STALYBRIDGE and Hyde MP Jonathan Reynolds will introduce a Bill that could ease the UK housing crisis, by legally recognising housing co-operatives for the first time.
As increasing rents, poor credit and a shortage of properties make it harder for young people to find a home, Mr Reynolds believes co-operative housing schemes could be a valuable alternative.
Schemes already operate successfully in countries around the world, including Norway, Egypt and America and Sweden, where 18 per cent of homes are provided through co-operatives.
However in the UK there is no legal recognition of the unique status of co-operative housing, which means schemes are restricted by the traditional laws of landlord and tenant.
On Tuesday (October 11, 2011) Mr Reynolds will introduce the Co-operative Housing Tenure Bill to Parliament, which would acknowledge co-operative housing schemes in UK Law for the first time.
Mr Reynolds, who is a member of Labour and the Co-operative Party, said: "It is now harder than ever for young people to find a home of their own and if we are to address this issue it is time to look beyond the traditional options of ownership or tenancy.
"This Bill would open the way for the development of true ‘co-operative housing schemes', which are not currently acknowledged in Law in the UK.
"In a housing co-operative, the property is collectively owned by members, who - as residents - have a greater say over management and maintenance than they would as tenants, and schemes can be developed to enable members to build up financial equity.
"In the UK there is no legal recognition of the unique status of cooperative housing, which is instead governed by general landlord and tenant law.
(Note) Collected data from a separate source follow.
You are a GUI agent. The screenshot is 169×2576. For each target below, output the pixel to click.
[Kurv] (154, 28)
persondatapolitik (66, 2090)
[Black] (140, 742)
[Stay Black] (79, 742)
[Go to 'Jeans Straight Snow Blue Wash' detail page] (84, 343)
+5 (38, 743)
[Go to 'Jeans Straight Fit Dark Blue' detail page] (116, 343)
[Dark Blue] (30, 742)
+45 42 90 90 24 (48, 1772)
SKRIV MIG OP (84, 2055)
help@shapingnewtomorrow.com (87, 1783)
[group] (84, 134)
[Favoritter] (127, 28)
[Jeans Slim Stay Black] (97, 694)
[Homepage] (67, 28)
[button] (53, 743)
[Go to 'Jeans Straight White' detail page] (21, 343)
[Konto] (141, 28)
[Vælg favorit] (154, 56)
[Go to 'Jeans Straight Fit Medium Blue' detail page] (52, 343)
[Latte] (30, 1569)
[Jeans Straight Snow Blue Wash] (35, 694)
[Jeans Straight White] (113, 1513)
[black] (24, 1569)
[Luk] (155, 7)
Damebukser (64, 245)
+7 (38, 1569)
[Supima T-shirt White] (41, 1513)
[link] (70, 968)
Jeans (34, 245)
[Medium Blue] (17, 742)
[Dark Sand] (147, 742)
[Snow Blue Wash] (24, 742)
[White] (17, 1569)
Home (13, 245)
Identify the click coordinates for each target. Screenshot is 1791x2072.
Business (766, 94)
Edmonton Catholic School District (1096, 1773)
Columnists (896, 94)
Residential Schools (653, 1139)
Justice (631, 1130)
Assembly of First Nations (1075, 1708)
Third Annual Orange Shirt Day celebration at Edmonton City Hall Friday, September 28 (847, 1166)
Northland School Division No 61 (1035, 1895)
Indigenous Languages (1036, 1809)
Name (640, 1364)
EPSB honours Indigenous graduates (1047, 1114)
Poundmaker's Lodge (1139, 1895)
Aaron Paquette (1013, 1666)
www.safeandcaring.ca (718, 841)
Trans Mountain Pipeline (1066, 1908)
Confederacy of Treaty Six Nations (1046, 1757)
This is more ‘contractual' than co-operative. It poses practical difficulties and limits both the management and development of co-operative schemes."
If the Bill becomes Law housing co-operatives would be legally recognised and would better be able to respond to the wishes of the majority of members.
It would mean, for example, members of a housing co-operative would legally be able to democratically determine repair and maintenance obligations - though currently the law dictates a landlord must be wholly responsible.
The change would also enable co-operative members to democratically make rules and regulations - though currently the only enforceable rules would be those in the original tenancy agreement.
And for the first time it would enable schemes to be developed so members could access finance secured on their stake in the housing complex - while the current legal definition of members as tenants makes this impossible.
"For me this bill is deeply rooted in the values of the cooperative and socialist movement, begun by the Rochdale pioneers at the end of the nineteenth century," said Mr Reynolds.
"As a member of the Labour Party and the Co-operative Party I am proud to introduce it to the House today.
"However, the virtues co-operation promotes - the combination of rights with responsibilities, of fraternity, respect and mutualism - are those which have an appeal across the political spectrum.
"I hope that this Bill will be supported by members on both sides of the House, as an alternative that could have a positive impact on the growing housing crisis that we face in the UK."
Mr Reynolds will present the Bill under the provisions of a '10-minute rule bill' on Tuesday October 11.